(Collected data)
....

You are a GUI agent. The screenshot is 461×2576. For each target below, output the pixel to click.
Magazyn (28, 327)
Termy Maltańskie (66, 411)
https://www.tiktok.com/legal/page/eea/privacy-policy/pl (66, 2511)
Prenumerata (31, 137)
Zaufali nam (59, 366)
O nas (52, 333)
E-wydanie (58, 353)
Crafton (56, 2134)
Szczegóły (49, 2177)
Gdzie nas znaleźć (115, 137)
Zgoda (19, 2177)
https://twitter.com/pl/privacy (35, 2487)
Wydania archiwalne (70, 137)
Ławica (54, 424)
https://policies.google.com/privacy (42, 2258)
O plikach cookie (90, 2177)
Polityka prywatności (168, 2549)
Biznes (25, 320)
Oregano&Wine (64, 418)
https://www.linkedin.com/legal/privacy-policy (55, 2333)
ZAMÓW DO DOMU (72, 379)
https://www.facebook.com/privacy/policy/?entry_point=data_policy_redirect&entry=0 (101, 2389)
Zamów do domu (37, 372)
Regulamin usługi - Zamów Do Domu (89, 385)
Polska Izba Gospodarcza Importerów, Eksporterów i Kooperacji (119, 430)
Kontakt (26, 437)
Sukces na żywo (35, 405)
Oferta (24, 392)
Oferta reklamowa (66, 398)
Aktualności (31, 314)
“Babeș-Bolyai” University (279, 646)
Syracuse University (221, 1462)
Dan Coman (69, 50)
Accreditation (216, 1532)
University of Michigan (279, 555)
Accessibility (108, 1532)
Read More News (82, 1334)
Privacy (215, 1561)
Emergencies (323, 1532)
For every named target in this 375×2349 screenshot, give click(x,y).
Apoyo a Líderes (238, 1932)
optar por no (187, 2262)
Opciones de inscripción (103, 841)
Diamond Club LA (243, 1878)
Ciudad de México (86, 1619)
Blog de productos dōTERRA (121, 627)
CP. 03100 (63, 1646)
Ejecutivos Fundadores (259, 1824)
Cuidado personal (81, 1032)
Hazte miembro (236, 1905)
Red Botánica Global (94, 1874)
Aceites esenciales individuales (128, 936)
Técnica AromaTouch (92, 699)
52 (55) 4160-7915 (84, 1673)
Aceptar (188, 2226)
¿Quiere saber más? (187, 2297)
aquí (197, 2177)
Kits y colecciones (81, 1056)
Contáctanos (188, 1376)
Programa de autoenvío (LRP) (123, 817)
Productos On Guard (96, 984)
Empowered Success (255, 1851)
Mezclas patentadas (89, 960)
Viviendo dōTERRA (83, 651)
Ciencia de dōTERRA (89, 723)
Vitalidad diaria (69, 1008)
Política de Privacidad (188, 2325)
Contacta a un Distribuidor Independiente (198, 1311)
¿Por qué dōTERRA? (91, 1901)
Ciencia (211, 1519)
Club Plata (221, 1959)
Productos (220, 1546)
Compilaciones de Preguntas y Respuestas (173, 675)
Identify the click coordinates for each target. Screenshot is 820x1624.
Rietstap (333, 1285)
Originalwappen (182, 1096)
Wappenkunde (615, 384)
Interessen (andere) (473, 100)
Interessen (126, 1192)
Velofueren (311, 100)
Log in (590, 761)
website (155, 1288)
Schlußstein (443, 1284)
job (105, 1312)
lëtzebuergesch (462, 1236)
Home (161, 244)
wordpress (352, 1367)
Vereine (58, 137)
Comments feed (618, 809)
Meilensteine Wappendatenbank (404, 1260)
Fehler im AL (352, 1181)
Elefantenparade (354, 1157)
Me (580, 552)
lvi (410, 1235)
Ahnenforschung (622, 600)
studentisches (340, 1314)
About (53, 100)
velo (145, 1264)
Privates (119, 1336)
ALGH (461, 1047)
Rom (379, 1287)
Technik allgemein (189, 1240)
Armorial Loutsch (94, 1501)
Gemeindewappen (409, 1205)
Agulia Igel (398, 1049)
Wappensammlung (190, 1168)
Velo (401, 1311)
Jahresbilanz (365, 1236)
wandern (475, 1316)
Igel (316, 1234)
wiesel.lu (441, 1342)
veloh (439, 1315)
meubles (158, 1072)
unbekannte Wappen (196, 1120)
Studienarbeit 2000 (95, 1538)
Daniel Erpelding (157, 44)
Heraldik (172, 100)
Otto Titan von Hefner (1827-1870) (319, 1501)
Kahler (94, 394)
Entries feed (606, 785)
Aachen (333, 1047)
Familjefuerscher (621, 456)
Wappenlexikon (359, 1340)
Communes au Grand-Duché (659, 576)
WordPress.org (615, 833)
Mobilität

....

Leave out every line above except those from the line with "Contáctanos (188, 1376)" up to and including the line with "Agulia Igel (398, 1049)", and copy those exactly.

Answer box ▸
Contáctanos (188, 1376)
Programa de autoenvío (LRP) (123, 817)
Productos On Guard (96, 984)
Empowered Success (255, 1851)
Mezclas patentadas (89, 960)
Viviendo dōTERRA (83, 651)
Ciencia de dōTERRA (89, 723)
Vitalidad diaria (69, 1008)
Política de Privacidad (188, 2325)
Contacta a un Distribuidor Independiente (198, 1311)
¿Por qué dōTERRA? (91, 1901)
Ciencia (211, 1519)
Club Plata (221, 1959)
Productos (220, 1546)
Compilaciones de Preguntas y Respuestas (173, 675)
Identify the click coordinates for each target. Screenshot is 820x1624.
Rietstap (333, 1285)
Originalwappen (182, 1096)
Wappenkunde (615, 384)
Interessen (andere) (473, 100)
Interessen (126, 1192)
Velofueren (311, 100)
Log in (590, 761)
website (155, 1288)
Schlußstein (443, 1284)
job (105, 1312)
lëtzebuergesch (462, 1236)
Home (161, 244)
wordpress (352, 1367)
Vereine (58, 137)
Comments feed (618, 809)
Meilensteine Wappendatenbank (404, 1260)
Fehler im AL (352, 1181)
Elefantenparade (354, 1157)
Me (580, 552)
lvi (410, 1235)
Ahnenforschung (622, 600)
studentisches (340, 1314)
About (53, 100)
velo (145, 1264)
Privates (119, 1336)
ALGH (461, 1047)
Rom (379, 1287)
Technik allgemein (189, 1240)
Armorial Loutsch (94, 1501)
Gemeindewappen (409, 1205)
Agulia Igel (398, 1049)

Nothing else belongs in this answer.